**TASK REQUIREMENTS:** Beginning with the line that holds "Task: Select 在线服务 from the navigation bar" in the data below, give again every line through the one that holds "Click the Description", exactly as written.

(Dataset entries)
____________

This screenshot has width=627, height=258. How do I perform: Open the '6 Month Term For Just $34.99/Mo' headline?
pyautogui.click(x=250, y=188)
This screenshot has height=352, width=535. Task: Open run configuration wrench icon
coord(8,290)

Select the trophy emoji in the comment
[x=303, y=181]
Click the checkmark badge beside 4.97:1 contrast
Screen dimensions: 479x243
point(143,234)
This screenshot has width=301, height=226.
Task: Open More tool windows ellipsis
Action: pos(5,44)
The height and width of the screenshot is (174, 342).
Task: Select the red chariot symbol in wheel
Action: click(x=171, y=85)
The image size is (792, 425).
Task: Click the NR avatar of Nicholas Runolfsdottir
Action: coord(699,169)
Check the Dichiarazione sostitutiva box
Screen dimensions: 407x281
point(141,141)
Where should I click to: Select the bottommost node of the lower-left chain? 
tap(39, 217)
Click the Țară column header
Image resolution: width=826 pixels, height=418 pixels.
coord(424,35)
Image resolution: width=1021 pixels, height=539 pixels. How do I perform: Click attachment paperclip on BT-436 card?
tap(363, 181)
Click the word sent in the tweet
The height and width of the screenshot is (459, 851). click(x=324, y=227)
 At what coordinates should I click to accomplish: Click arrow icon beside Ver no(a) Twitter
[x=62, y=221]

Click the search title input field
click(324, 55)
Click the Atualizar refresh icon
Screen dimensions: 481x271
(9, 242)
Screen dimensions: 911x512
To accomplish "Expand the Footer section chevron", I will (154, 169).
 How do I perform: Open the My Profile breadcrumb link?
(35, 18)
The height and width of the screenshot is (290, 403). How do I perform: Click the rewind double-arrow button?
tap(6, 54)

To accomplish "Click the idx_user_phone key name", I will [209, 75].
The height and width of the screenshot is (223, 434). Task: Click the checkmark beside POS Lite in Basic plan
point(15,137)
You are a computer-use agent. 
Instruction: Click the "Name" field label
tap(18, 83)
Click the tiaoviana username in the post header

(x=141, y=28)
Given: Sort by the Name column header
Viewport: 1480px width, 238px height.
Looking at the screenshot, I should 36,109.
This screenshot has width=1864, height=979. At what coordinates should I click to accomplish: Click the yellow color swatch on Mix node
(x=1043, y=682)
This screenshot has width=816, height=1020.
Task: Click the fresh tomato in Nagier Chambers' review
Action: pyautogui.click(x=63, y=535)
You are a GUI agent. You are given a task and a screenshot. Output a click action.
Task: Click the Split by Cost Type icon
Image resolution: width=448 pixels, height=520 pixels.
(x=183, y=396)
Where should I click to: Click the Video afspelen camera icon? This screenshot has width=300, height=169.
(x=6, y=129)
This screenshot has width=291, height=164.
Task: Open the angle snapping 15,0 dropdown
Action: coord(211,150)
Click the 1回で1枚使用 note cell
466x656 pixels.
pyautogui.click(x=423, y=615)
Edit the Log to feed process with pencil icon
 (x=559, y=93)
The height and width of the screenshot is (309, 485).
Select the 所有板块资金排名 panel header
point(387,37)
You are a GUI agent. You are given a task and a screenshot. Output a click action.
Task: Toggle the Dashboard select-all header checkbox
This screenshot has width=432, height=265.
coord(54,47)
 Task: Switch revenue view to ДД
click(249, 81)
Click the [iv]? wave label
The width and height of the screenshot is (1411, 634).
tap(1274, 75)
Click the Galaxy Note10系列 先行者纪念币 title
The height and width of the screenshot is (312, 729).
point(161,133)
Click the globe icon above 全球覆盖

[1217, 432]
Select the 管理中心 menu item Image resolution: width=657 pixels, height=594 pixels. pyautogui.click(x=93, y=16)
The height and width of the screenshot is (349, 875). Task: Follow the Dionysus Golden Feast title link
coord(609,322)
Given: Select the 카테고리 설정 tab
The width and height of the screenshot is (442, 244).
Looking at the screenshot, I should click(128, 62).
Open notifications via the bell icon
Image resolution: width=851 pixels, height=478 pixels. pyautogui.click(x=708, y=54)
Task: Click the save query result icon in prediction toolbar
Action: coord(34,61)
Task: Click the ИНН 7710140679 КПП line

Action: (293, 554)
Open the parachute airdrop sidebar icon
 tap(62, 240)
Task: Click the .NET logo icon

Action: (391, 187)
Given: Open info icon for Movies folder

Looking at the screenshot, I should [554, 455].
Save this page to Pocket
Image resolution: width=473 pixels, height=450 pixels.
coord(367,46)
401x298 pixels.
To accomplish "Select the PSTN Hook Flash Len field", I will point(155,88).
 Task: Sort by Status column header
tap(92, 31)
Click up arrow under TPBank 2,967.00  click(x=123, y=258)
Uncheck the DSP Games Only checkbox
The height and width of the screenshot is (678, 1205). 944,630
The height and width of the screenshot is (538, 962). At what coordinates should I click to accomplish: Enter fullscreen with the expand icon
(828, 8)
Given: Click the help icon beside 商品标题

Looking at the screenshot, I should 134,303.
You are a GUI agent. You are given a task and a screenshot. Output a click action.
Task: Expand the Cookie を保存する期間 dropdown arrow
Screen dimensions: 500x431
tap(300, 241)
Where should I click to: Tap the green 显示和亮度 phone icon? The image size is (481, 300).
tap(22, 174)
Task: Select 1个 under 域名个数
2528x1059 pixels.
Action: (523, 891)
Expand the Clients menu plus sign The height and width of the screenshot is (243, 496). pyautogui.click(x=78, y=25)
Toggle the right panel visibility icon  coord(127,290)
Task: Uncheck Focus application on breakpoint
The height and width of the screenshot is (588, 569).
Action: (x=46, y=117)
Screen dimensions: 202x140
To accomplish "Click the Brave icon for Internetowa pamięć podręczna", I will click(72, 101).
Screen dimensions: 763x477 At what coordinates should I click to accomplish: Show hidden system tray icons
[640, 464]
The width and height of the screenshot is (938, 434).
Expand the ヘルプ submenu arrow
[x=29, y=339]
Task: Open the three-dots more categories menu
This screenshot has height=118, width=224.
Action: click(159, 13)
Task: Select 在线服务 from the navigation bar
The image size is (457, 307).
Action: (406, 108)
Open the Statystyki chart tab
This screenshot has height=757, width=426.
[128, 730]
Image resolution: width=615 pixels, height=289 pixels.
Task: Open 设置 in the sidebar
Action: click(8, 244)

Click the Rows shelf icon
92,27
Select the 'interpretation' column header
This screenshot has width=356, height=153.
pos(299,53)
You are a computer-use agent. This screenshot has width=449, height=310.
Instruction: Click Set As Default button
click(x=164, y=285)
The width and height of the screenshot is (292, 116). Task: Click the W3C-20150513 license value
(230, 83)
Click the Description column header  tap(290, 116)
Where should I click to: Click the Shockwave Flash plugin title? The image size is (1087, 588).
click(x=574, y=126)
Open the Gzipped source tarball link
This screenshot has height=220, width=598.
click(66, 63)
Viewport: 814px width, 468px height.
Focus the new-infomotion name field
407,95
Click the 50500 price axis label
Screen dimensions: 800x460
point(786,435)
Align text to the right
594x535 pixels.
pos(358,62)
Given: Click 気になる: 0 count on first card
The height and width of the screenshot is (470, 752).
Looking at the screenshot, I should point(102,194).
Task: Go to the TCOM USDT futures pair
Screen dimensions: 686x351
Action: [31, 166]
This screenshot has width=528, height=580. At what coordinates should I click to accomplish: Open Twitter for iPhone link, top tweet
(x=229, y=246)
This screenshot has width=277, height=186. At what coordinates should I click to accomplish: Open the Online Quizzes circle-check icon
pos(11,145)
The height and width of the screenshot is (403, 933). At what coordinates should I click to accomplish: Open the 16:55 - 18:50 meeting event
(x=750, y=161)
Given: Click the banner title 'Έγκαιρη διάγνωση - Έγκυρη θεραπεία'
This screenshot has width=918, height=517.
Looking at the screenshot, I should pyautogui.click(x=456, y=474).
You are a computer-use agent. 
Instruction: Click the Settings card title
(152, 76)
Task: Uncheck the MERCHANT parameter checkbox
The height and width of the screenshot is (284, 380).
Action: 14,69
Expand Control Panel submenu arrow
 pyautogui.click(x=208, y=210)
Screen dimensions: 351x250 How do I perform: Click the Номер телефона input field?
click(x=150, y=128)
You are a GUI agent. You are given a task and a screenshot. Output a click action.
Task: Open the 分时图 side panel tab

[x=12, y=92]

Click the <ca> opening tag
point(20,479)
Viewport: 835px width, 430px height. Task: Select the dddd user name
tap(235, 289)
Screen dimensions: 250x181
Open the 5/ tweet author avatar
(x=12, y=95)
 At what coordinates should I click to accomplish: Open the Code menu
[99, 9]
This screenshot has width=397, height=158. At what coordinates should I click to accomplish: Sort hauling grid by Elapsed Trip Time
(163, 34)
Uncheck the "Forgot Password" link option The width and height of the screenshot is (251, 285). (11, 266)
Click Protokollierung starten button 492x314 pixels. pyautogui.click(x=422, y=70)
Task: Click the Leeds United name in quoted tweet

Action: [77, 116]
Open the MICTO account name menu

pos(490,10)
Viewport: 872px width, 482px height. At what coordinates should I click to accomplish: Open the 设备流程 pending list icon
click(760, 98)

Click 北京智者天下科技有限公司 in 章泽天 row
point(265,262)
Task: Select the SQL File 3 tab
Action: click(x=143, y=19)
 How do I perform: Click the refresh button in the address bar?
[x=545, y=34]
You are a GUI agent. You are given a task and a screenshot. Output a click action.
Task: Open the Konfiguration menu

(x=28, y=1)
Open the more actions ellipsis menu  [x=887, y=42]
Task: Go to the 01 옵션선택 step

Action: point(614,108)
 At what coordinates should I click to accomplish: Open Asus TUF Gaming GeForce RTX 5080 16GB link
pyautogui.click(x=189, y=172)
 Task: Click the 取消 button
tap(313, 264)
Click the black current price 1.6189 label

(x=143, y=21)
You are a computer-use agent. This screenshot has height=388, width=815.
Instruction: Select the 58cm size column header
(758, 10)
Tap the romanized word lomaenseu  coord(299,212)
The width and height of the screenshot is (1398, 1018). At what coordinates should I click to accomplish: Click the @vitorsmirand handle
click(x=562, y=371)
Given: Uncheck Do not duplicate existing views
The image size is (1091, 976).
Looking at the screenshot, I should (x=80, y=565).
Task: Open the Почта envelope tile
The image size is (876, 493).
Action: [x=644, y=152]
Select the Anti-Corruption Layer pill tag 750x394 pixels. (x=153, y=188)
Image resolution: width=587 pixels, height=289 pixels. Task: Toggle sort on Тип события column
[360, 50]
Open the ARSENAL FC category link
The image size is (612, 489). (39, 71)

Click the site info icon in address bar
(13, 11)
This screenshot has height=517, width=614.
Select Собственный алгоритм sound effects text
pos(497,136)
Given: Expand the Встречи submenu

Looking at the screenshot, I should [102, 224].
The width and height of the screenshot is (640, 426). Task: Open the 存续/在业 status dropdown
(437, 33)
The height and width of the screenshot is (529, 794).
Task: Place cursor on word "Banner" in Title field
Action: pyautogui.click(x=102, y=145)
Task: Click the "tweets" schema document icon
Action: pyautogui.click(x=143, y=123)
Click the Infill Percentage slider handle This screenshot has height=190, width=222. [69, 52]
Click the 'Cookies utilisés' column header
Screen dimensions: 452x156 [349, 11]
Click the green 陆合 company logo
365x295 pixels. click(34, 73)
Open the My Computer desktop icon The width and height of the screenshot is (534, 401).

____________

**TASK ANSWER:**
Task: Select 在线服务 from the navigation bar
The image size is (457, 307).
Action: (406, 108)
Open the Statystyki chart tab
This screenshot has height=757, width=426.
[128, 730]
Image resolution: width=615 pixels, height=289 pixels.
Task: Open 设置 in the sidebar
Action: click(8, 244)

Click the Rows shelf icon
92,27
Select the 'interpretation' column header
This screenshot has width=356, height=153.
pos(299,53)
You are a computer-use agent. This screenshot has width=449, height=310.
Instruction: Click Set As Default button
click(x=164, y=285)
The width and height of the screenshot is (292, 116). Task: Click the W3C-20150513 license value
(230, 83)
Click the Description column header  tap(290, 116)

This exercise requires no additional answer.